- **Work to complete**
In the entries below, find the line with "The image size is (831, 590)." and the line with "Task: Click the back navigation arrow icon"; reproduce those two lines and all lines between them exactly, without pictures.

- **Task material**
== Segment start ==
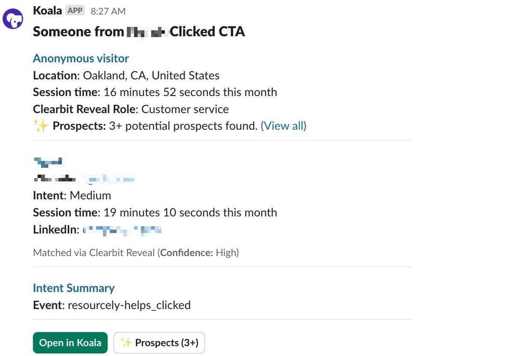Click sparkle icon inside Prospects button
This screenshot has height=356, width=515.
(x=126, y=343)
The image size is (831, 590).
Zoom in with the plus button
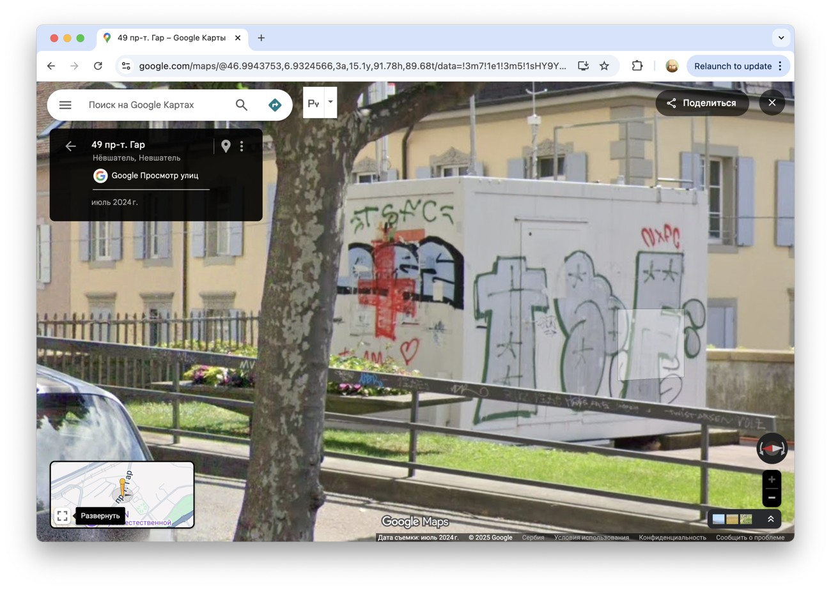tap(772, 480)
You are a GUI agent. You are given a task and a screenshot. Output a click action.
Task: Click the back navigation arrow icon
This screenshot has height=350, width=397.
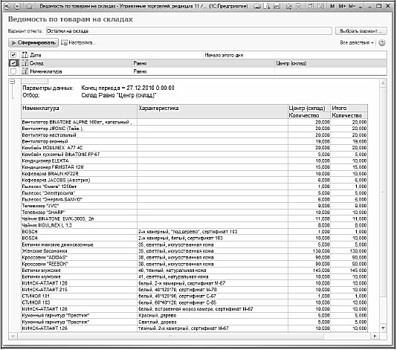point(7,7)
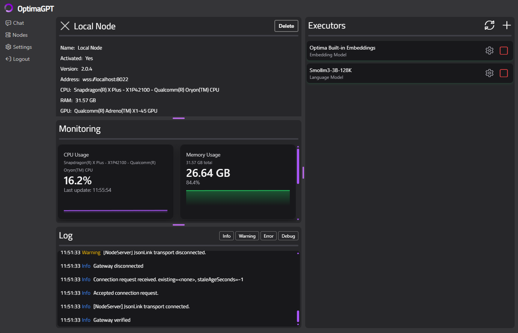Show only Info log entries
Image resolution: width=518 pixels, height=333 pixels.
[x=226, y=236]
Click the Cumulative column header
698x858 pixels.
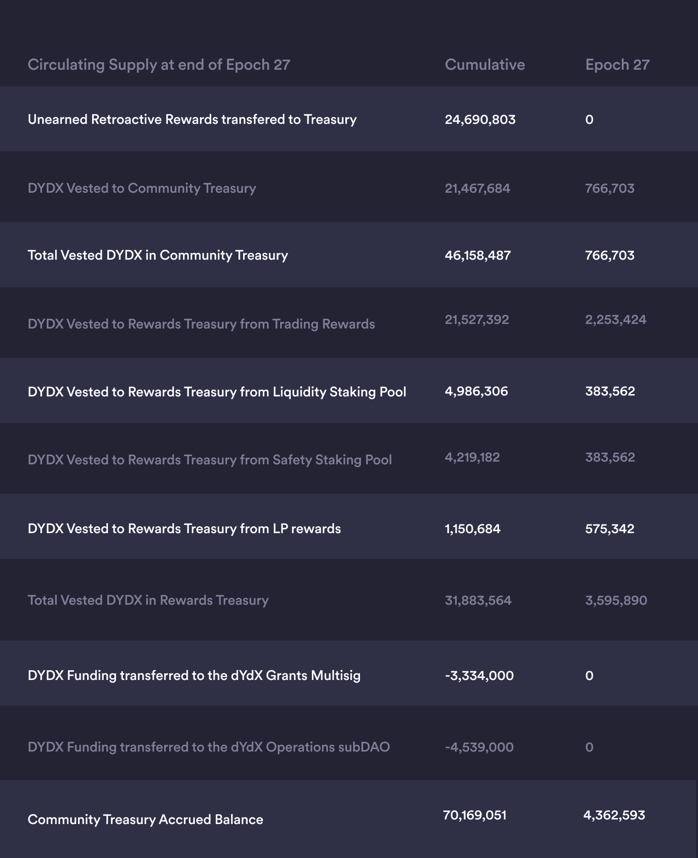[485, 65]
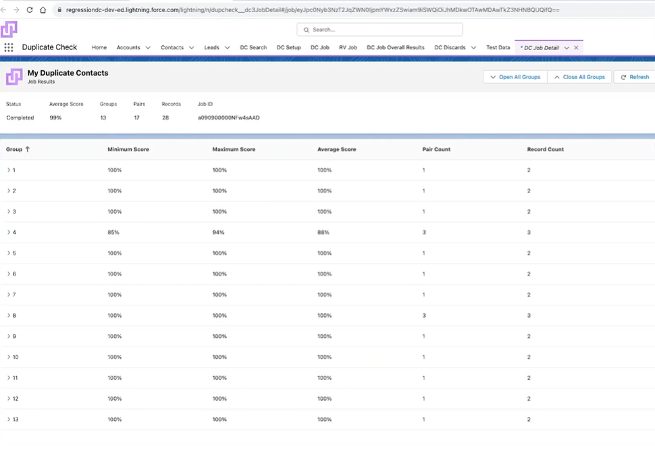The width and height of the screenshot is (655, 450).
Task: Click the refresh icon beside Refresh label
Action: (x=623, y=76)
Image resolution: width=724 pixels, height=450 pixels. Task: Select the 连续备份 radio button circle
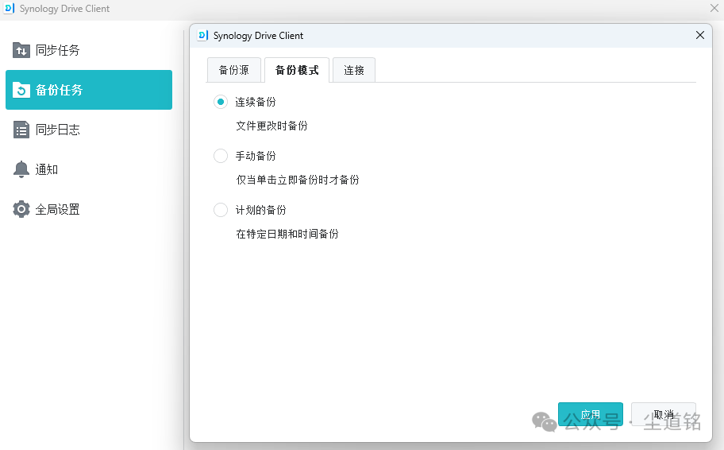click(x=221, y=102)
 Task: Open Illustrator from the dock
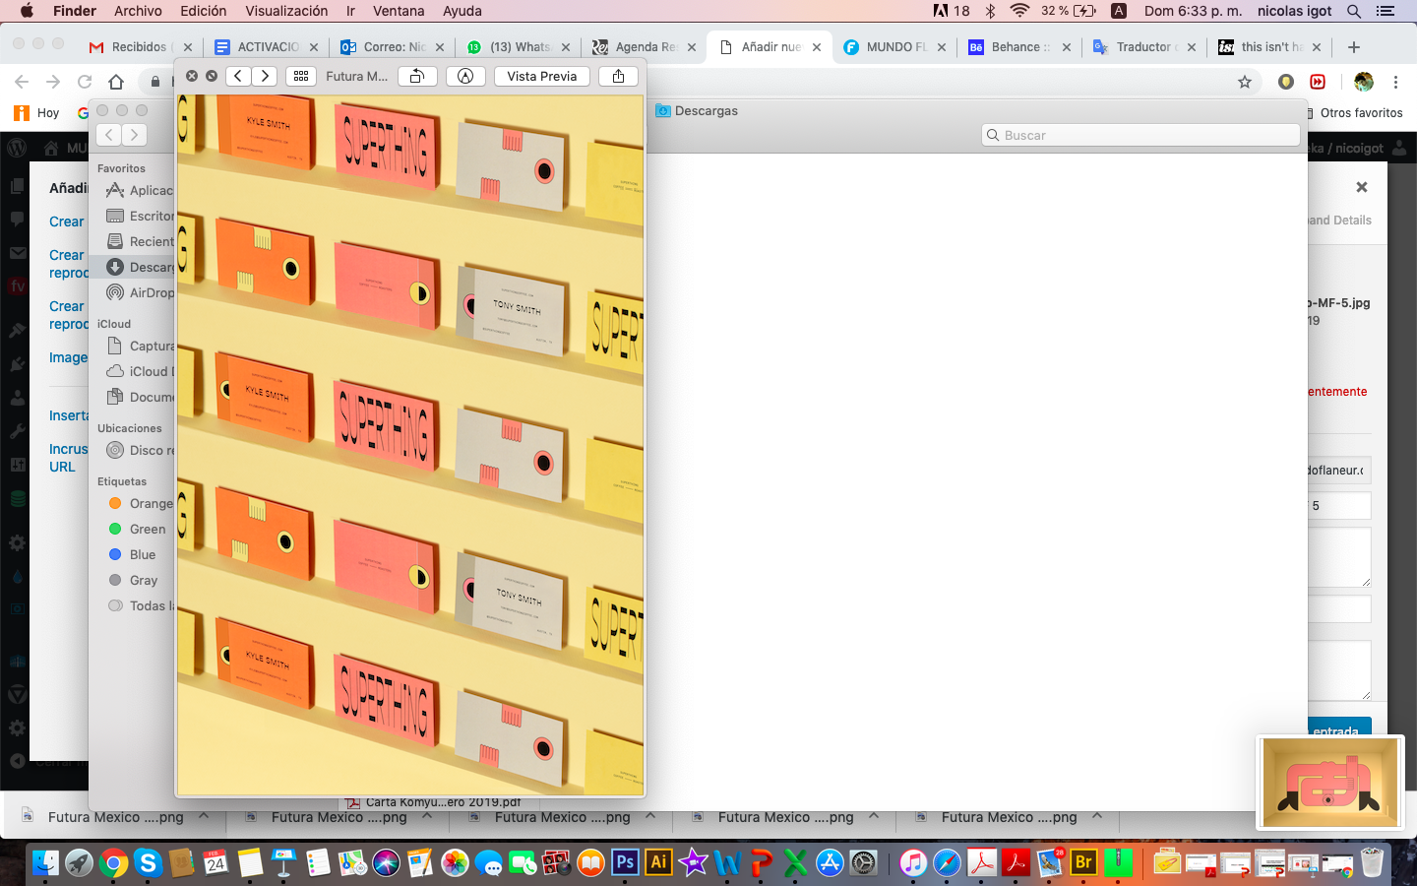[x=658, y=862]
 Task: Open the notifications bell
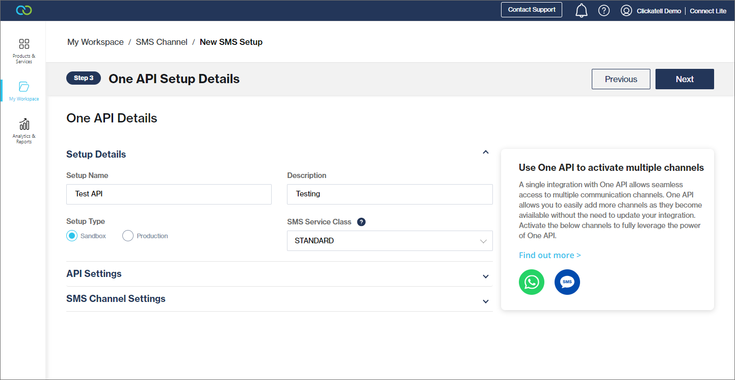pyautogui.click(x=581, y=11)
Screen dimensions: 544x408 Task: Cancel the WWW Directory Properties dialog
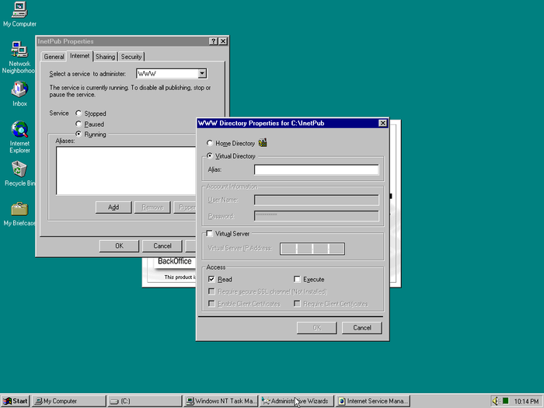coord(361,328)
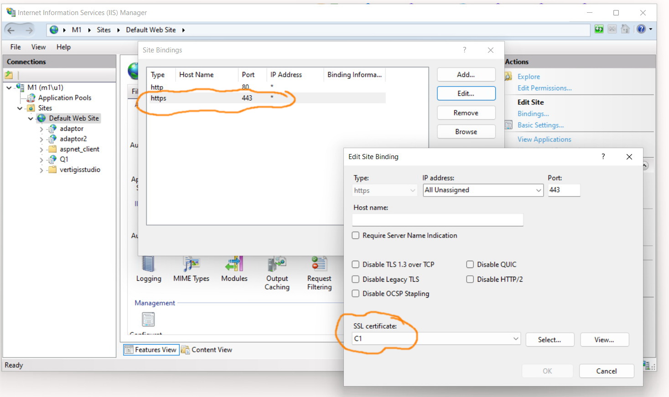This screenshot has height=397, width=669.
Task: Check the Disable QUIC checkbox
Action: tap(470, 264)
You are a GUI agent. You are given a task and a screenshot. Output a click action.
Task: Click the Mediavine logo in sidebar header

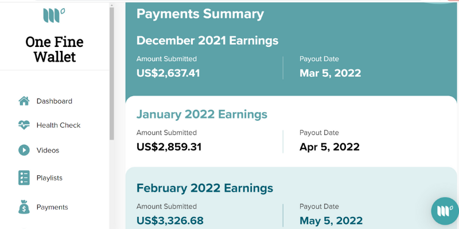tap(54, 15)
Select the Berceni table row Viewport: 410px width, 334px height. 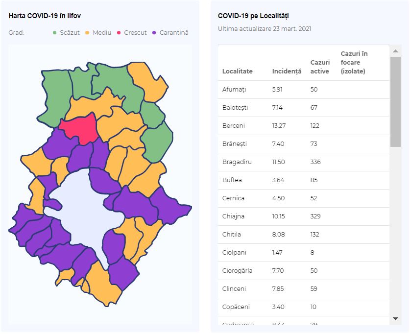(x=304, y=126)
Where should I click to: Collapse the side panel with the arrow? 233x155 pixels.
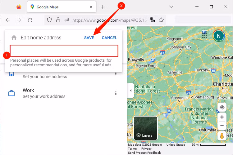(x=130, y=91)
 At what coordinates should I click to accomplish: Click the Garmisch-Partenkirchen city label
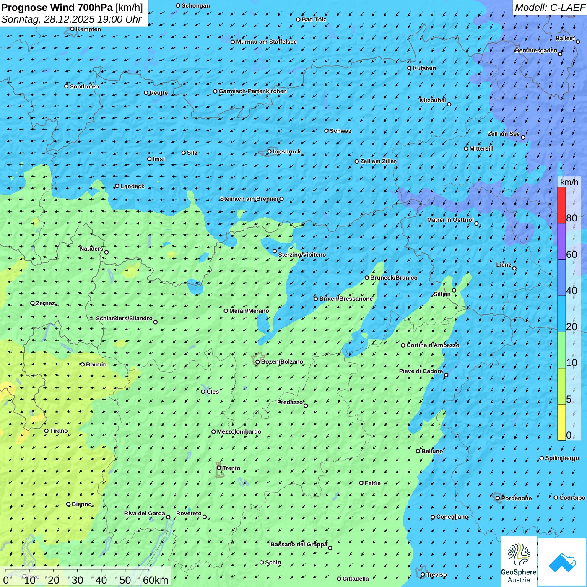pos(253,91)
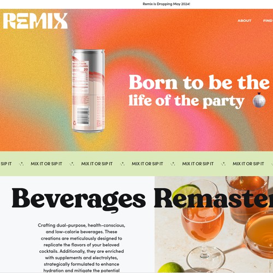Click the dotted separator after the cut-off 'SIP IT'
This screenshot has height=273, width=273.
(21, 164)
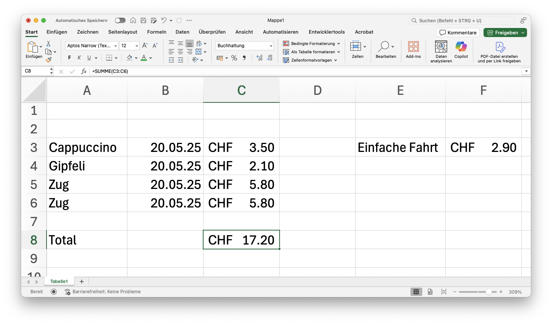Open the Daten analysieren tool

pos(441,47)
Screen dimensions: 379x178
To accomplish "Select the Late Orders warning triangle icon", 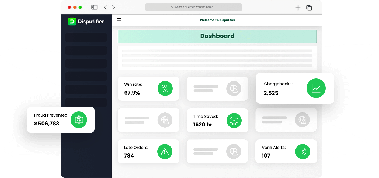I will [165, 152].
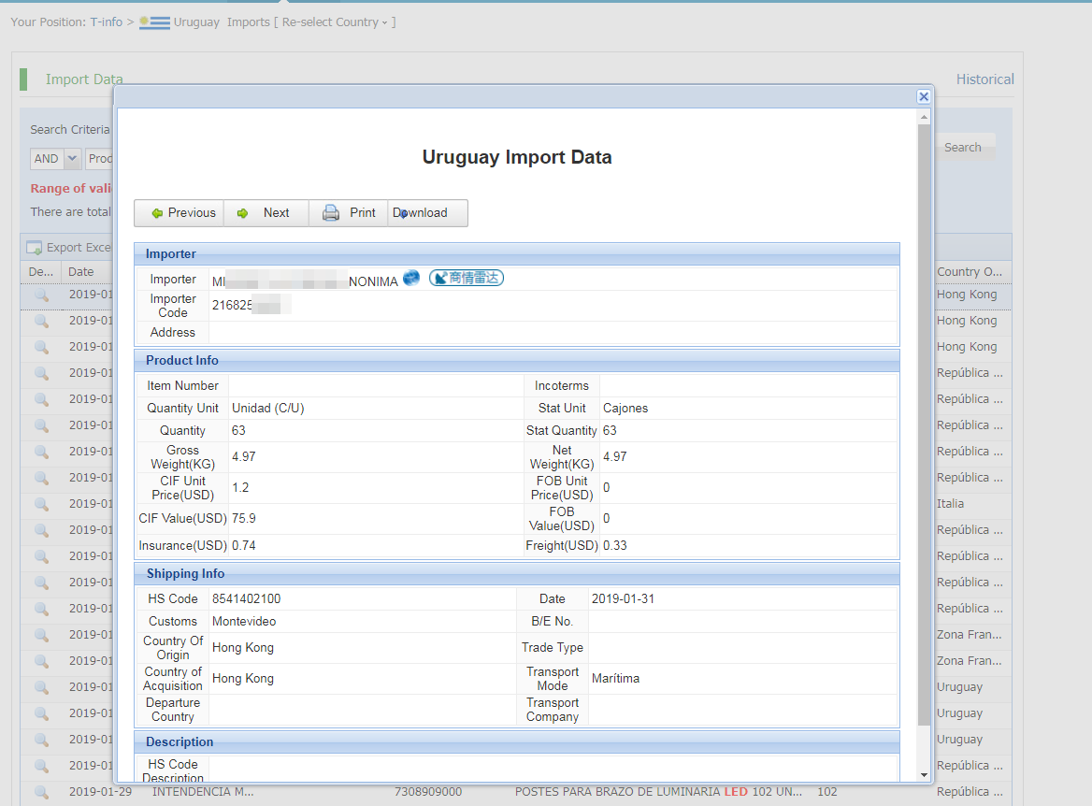Click the Search button in criteria panel

click(962, 147)
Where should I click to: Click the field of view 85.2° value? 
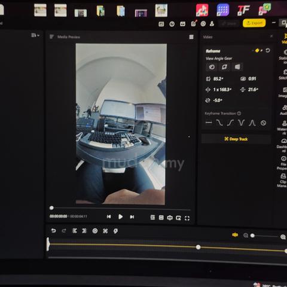[218, 79]
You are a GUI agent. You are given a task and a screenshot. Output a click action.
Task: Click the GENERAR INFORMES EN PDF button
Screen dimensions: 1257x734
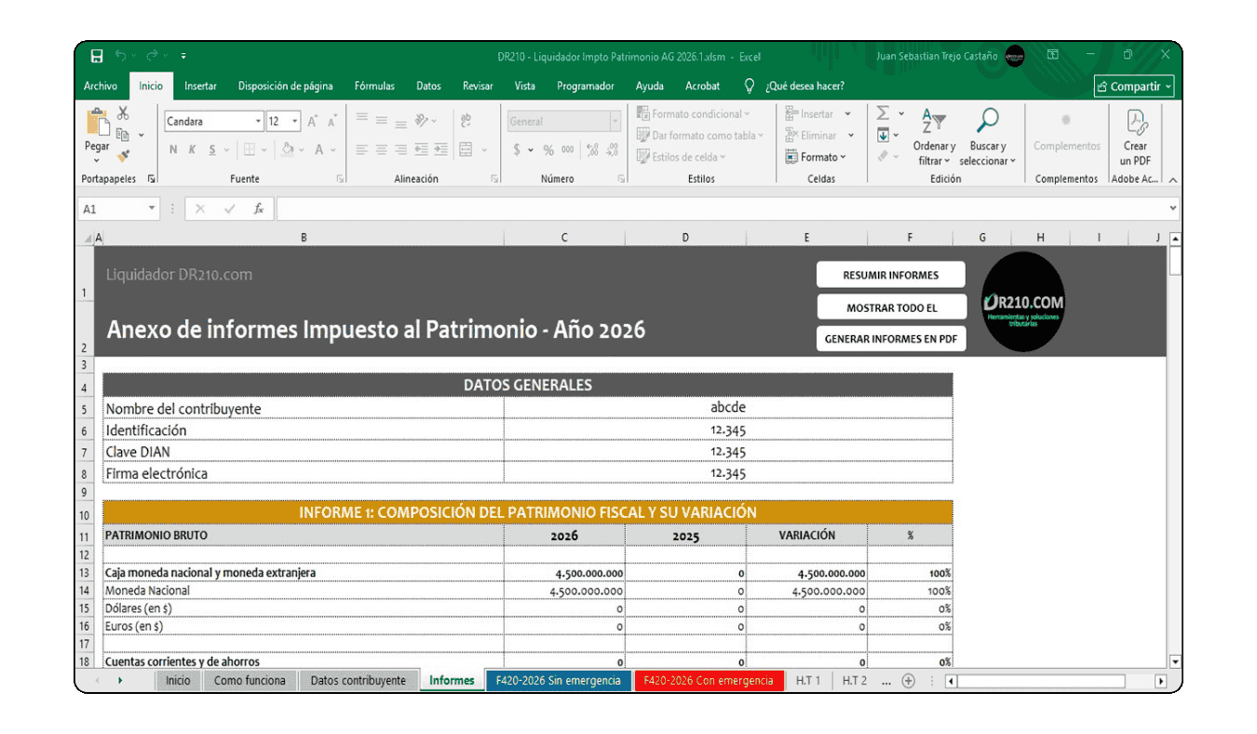891,338
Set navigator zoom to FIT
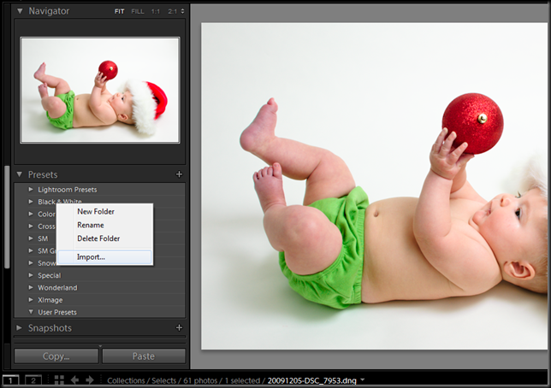The image size is (551, 388). 120,11

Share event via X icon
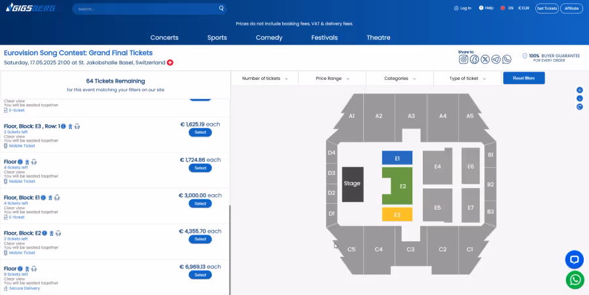click(x=486, y=60)
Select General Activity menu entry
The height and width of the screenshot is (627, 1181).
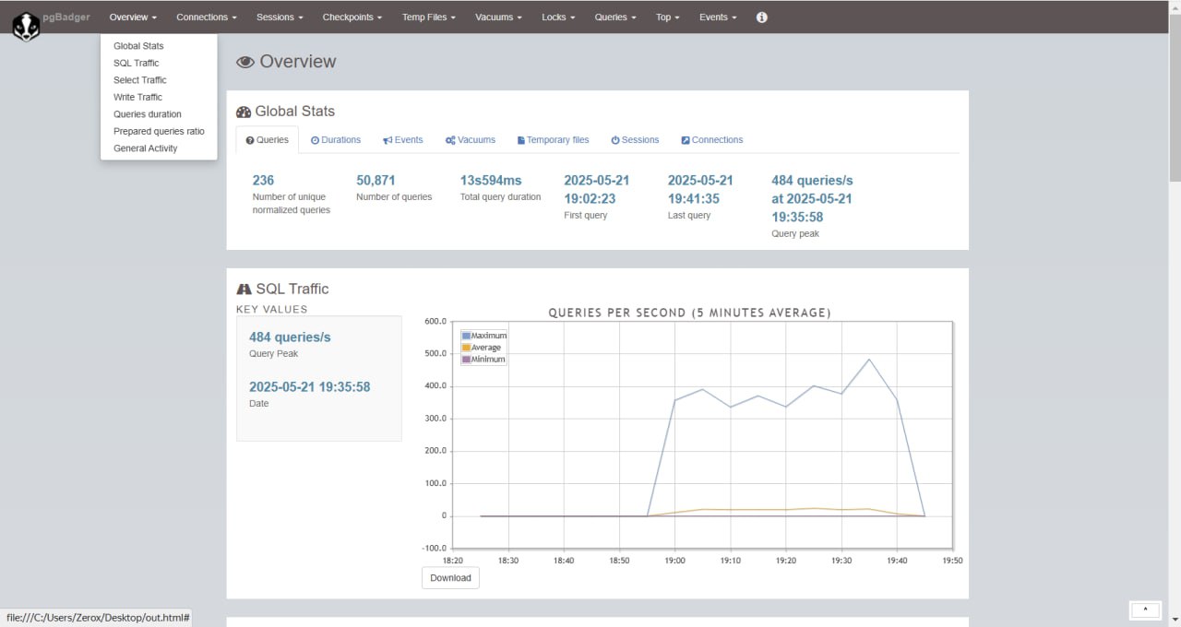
== Segment end ==
- **Output**
The image size is (831, 590).
Zoom in with the plus button
tap(772, 480)
You are a GUI agent. You are given a task and a screenshot. Output a click action.
Task: Click the back navigation arrow icon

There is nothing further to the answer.